- BRANO DEL DOCUMENTO
Condannato a 18 anni per l'omicidio del cognato, il paese in rivolta: Domenico è innocente
La Cassazione ha confermato il carcere per l'uomo accusato dalla sorella, poi morta suicida, dell'omicidio del marito. Una vicenda dai molti lati dubbi

Una pagina su facebook e un'assemblea cittadina per chiedere la liberazione di Domenico Fadda. La condanna definitiva a 18 anni di carcere per l'omicidio del marito della sorella Isabella, Giovanni Cossu, non convince per niente familiari e conoscenti che ieri si sono dati appuntamento presso la sala consiliare di Busachi, piccolo centro in provincia di Oristano. Striscioni appesi su tutti i balconi, tam tam sui social e petizioni per chiedere la revisione del processo e portare la storia di Domenico sotto la lente dell'opinione pubblica.

- CONSEGNA A
Elenca tutte le persone che il brano menziona con il proprio nome.
- CONSEGNA B
Trascrivi senza modifiche la parte del brano che comincia con "Condannato a 18" e prosegue fino a "lente dell'opinione pubblica.".

- DATI FORNITI
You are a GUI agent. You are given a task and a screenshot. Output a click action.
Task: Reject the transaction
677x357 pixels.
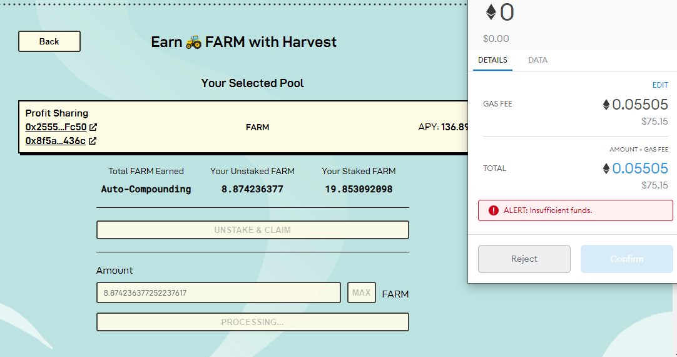pos(524,259)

- AREA DI RISPOSTA A
Domenico Fadda, Isabella, Giovanni Cossu

- AREA DI RISPOSTA B
Condannato a 18 anni per l'omicidio del cognato, il paese in rivolta: Domenico è innocente
La Cassazione ha confermato il carcere per l'uomo accusato dalla sorella, poi morta suicida, dell'omicidio del marito. Una vicenda dai molti lati dubbi

Una pagina su facebook e un'assemblea cittadina per chiedere la liberazione di Domenico Fadda. La condanna definitiva a 18 anni di carcere per l'omicidio del marito della sorella Isabella, Giovanni Cossu, non convince per niente familiari e conoscenti che ieri si sono dati appuntamento presso la sala consiliare di Busachi, piccolo centro in provincia di Oristano. Striscioni appesi su tutti i balconi, tam tam sui social e petizioni per chiedere la revisione del processo e portare la storia di Domenico sotto la lente dell'opinione pubblica.